Esta linha política não deixará de ser prosseguida em força pelo facto de Erdogan ter finalmente conseguido controlar a situação. Nem podem, evidentemente, constituir resposta às políticas antipopulares golpes que são expressão de diferentes sectores da burguesia, ou servir de justificação para argumentações acerca da “restauração da democracia” na Turquia ou para ilusões – cultivadas por alguns – de que o regime de Erdogan pode “registar a mensagem” de que são necessários mais direitos sociais e mais liberdades políticas. Tais expectativas vêm já sendo demolidas pelos acontecimentos dos dias que se sucederam imediatamente à tentativa de golpe, que demonstram que o ataque não irá limitar-se aos “instigadores” do golpe e aos seus apoios no aparelho de Estado, mas que irá amplificar-se contra o povo, contra os seus direitos civis mas, sobretudo, contra as suas liberdades laborais, populares e sindicais. Em simultâneo, as atitudes agressivas da burguesia e do Estado turcos são conhecidas e estão claramente expressas no que diz respeito ao Mar Egeu, à disputa de direitos de soberania gregos bem como da questão cipriota, que permanece em aberto.
Os acontecimentos na Turquia mostraram uma vez mais que a situação na região “cheira a pólvora” e é marcada – com consequências imprevisíveis – pelas agudas contradições e antagonismos entre poderosos centros imperialistas.
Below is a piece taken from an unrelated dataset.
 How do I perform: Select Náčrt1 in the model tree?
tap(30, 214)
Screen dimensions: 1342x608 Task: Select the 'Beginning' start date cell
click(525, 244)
O governo SYRIZA-ANEL assume pesadas responsabilidades porque participa activamente nos planos imperialistas em nome do capital grego; apoiou as perigosas recentes decisões da Cimeira da NATO que assinalam uma escalada nesses antagonismos, em particular entre NATO e Rússia, ao mesmo tempo que cultiva falsas esperanças de que a Grécia possa constituir uma “ilha” numa região turbulenta.
Hoje, mais do que nunca, é necessária a disponibilidade militante do povo contra as guerras e intervenções imperialistas, contra a participação do nosso país em tais guerras e intervenções. É igualmente necessário que cada povo não se deixe enredar em qualquer cenário das contradições inter-burguesas, todas elas contrárias aos seus interesses. Os povos têm, pelo contrário, todo o interesse em desenvolver a sua acção independente e de massas, para preparar e lutar em momento e em cada lugar pelas suas próprias soluções, tendo como critério as suas próprias necessidades e tendo como objectivo o derrube do poder do capital, e a desvinculação de qualquer uma das diferentes alianças imperialistas.
O KKE exprime a sua solidariedade com a classe operária e o povo da Turquia, com o fraterno Partido Comunista na Turquia que nas condições de uma correlação de forças extremamente negativa conduz esta difícil luta, a única capaz de gerar esperança.